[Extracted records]
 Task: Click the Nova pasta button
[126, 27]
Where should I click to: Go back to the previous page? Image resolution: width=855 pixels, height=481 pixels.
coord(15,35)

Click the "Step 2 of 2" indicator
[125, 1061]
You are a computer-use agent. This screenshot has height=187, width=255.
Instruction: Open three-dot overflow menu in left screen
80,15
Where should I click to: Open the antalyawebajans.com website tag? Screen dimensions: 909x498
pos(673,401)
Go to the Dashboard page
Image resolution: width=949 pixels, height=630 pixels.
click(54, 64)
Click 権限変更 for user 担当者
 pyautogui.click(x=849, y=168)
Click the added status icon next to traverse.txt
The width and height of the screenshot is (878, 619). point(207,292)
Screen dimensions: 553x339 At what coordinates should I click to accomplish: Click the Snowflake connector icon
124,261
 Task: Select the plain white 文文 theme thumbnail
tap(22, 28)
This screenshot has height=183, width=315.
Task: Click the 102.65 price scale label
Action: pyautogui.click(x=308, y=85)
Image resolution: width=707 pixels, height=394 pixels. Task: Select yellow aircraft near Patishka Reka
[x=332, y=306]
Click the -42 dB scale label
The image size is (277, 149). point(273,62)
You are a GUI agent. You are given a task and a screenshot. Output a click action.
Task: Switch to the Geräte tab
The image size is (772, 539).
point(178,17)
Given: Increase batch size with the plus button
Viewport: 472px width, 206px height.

PROBLEM REQUIREMENTS
Check each line above for the word "agent", then give only the number of lines that have it.

RESULT BELOW
2